To convert the gpx file into a file that can be read by Google Earth for example, the following command line can be used:
gpsbabel –i gpx –f tracks.gpx –o kml –F tracks.kml
This command line converts a gpx file with the name tracks into a kml file readable by Google Earth with the same name tracks. You simply have to double-click the kml file and Google Earth will show up (if it is installed on your computer) and will show the track data recorded.
If you are not very familiar with using the command line interface you may also use the graphic user interface (GUI) available for gpsbabel shown in the picture below. The same commands as in the command line window can be used in the GUI.
Lets have a look at the format of the gpx file. The trackpoints show up after the elemnet <trk> :
<trk>
<name>ACTIVE LOG</name>
<number>1</number>
<trkseg>
<trkpt lat="48.148913383" lon="16.278669834">
<ele>173.655273</ele>
<time>2008-01-29T14:27:06Z</time>
</trkpt>
The name of the recording is always Active Log and will be numbered if there are multiple logs recorded in the GPS receiver: <active log #2>. After the active log element, the track data starts with the track segment introduced by <trkseg> . Each track point is listed after <trkpnt>. The first listing shows the coordinates, after that the altitude above sea level <ele> and the time stamp <time> are listed. If the track was saved as mentioned above, this <time> attribute is missing.
Synchronising the GPS tracks with the images
There is a wide variety of programs available that allow track synchronisation with your images, but very few are capable of synchronising RAW files. At the moment I use geosetter of Friedemann Schmidt, which is a freeware tool. It allows a certain set of RAW formats to be synchronised with gpx GPS data tracks. The tool also allows you to use the DNG standard for your RAW files. As almost all RAW formats can be converted into DNG using the Adobe DNG converter, almost all RAW formats can either directly or indirectly (using DNG) be synchronised with your track file.
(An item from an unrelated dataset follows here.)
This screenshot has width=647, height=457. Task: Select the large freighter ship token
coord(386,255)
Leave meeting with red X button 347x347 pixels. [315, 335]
First of all you have to read the track file from GPS receiver and save it on your computer. After opening Geosetter, open the directory with your photographs and select the ones you would like to geotag. You may select all files with cntrl A. You have to tell geosetter with which track file you would like to synchronise. Alternatively you can select a whole directory with trackingfiles and geosetter will automatically search for the appropriate trackfile by checking the dates and times on your photos and compares them with the data in the trackfiles.
Geosetter is also able to find geographical names for the region selceted, such as city, county and country names. These names can be written directly into the EXIF file of your pictures, which is very useful when scrolling through your library.